Over the past few years I’ve developed complicated feelings about the Sup Pop band Beach House, which I find especially ironic given that their music is so uncomplicated. For the longest time I couldn’t decide whether I found the music boring or brilliant, and for some reason I felt that it must be one or the other, with no other options in between.
This indecision continued through the first few songs of Beach House’s set at First Avenue last night, too, as the band started off with a tepid rendition of “Wild” off this year’s Bloom, a few white spotlights casting giant shadows across the dark stage. Victoria Legrand’s voice was immediately striking, and she worked with the band — which includes Alex Scally on guitar and Daniel Franz on drums — to create a beautiful, continuous swath of warm sound. But for some reason it all felt quite distant and my mind wandered; I found myself wondering if I’d be able to stay engaged for the whole performance.
As the set progressed, however, the band continued to expand their sound and extended their presence out in the room, and by the time they reached the halfway point of their 90-minute performance it became clear that they were slowly, dramatically building one massive crescendo that would carry us through to the end.
Beach House mixed material from Bloom, their breakout album Teen Dream, and earlier works, and the crowd stood stoically and patiently, waiting for each new song to unfold. At first I was skeptical about seeing such a cerebral band in a sold-out, standing-room-only setting like the Mainroom, but grew to appreciate the fact that they were holding so many clubgoers so rapt.
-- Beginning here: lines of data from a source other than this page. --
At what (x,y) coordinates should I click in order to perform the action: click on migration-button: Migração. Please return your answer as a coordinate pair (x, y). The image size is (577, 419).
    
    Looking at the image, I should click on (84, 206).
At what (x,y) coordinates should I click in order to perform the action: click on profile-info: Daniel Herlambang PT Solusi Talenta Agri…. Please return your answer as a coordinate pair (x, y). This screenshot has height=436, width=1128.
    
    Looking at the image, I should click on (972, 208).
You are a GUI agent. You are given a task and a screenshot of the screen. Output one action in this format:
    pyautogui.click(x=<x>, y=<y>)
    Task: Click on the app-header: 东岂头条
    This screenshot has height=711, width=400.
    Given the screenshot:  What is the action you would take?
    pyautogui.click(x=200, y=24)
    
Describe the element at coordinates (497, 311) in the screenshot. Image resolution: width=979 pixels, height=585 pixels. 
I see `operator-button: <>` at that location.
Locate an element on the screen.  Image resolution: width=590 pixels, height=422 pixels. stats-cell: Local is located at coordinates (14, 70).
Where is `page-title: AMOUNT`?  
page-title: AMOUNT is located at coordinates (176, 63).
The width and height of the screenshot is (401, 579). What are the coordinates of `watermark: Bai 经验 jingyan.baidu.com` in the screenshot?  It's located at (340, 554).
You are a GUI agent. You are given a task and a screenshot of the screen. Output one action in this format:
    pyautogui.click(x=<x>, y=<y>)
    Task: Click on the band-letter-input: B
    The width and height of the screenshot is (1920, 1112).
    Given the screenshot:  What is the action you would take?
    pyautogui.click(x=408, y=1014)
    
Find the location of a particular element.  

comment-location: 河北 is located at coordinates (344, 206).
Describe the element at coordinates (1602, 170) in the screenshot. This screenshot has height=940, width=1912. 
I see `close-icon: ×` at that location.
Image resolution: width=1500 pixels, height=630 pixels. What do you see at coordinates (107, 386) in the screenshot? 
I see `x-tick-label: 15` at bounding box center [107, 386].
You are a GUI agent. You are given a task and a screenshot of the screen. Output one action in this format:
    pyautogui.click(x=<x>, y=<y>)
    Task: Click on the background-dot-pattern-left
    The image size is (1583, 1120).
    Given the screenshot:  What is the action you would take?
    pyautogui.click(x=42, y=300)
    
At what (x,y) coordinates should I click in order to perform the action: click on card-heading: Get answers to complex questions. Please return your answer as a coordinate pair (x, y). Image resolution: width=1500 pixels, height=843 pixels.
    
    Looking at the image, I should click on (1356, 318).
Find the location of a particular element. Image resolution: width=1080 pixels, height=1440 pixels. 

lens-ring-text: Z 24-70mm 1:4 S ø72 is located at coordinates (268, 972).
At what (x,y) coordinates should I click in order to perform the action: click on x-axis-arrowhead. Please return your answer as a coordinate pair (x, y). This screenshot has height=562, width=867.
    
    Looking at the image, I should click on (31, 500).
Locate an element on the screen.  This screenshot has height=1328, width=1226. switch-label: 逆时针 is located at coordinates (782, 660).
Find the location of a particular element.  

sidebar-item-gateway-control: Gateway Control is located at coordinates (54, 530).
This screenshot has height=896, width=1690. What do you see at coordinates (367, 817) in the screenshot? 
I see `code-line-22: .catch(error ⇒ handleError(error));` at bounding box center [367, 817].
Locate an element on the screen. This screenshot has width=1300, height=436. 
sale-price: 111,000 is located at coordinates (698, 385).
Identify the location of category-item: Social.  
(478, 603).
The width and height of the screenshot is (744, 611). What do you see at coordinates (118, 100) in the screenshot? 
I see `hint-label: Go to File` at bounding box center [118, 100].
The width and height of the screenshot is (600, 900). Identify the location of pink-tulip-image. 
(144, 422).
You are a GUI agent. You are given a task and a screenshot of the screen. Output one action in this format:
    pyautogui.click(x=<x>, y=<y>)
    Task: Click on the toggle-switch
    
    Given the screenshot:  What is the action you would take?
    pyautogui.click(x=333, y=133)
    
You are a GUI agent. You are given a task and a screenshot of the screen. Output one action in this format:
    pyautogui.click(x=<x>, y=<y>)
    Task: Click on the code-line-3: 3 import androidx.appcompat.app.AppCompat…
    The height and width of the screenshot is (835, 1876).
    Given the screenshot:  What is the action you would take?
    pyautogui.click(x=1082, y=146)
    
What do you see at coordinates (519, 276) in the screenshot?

What started as sparse stage lighting grew along with the music into a wash of colors and then incorporated a backdrop of four massive, striped fans, which further spiked and vascillated the light out over the room, and by the set’s midway point many seemed as if they’d been lulled into a trance by the sights and sounds.
It wasn’t until 11 songs into the set that Legrand finally took some time to address the room, and the audience visibly swooned as she gushed about her love of Minneapolis. “There’s just something about this place. It’s a magical place,” she said. “This might be the last time we play ever, you never know. You can’t take anything for granted in life. We just want you to know this is very special.”
After that lovefest it was all hits, as the band continued their righteous build into their most recent single, “Myth,” a song that poignantly showcased Legrand’s androgynous, wide-ranging voice (there was a time when I thought Beach House was led by two singers, one male and one female, and watching her switch between tenor and alto so proficiently was one of the highlights of the performance). The crowd cheered loudly and steadily as the band filed off stage, and with little hesitation they returned for a monstrous encore that crashed into a strobe-lit climax with the grand “10 Mile Stereo.”
It was a glorious release, and it erased any hesitations I had about embracing the band; even at their most abstract the band is skilled at conjuring specific emotions and colors, and last night’s performance presented them as masters of the craft.